* [RECORD LIST]
Begin

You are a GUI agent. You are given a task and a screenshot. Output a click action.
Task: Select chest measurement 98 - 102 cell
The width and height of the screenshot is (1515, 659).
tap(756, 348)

End
Begin

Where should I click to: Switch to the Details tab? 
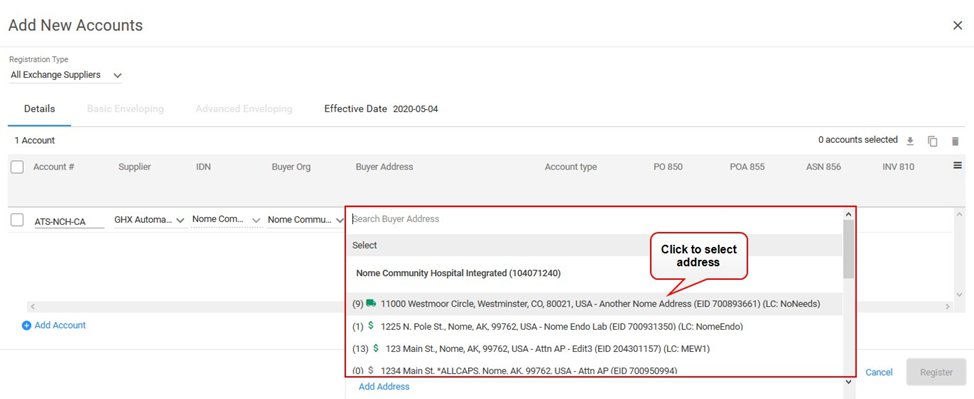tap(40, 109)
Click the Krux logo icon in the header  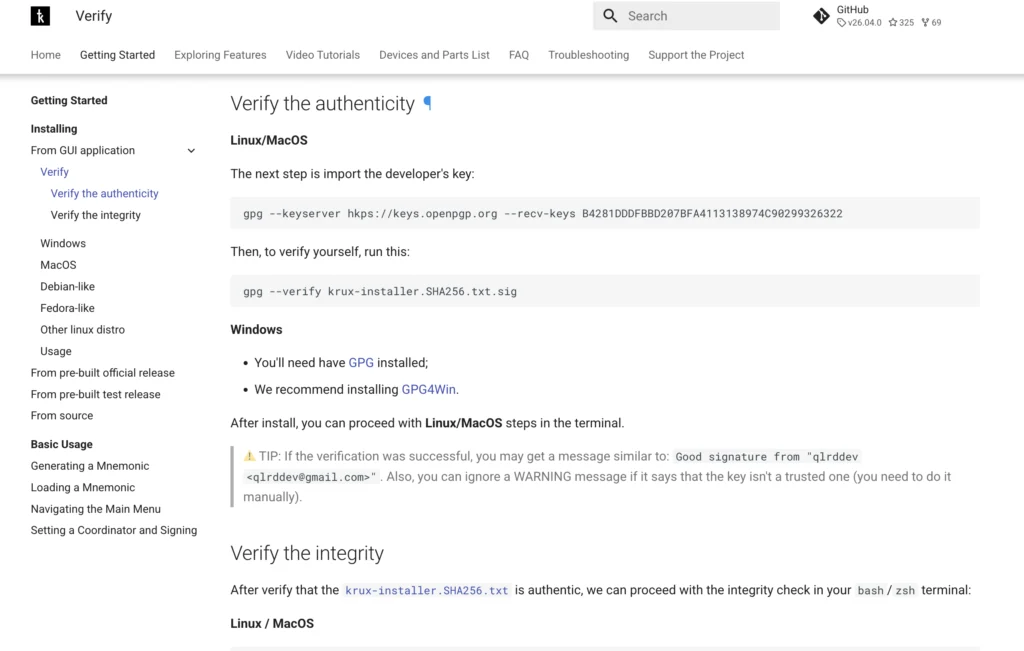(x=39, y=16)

End

* [WRITTEN TASK] Update the lines from the one containing "You are a GUI" through the one containing "tap(756, 348)", inclusive, changing "screenshot" to "screen capture" and leaving everything else as it is.

* [REPLY]
You are a GUI agent. You are given a task and a screen capture. Output a click action.
Task: Select chest measurement 98 - 102 cell
The width and height of the screen capture is (1515, 659).
tap(756, 348)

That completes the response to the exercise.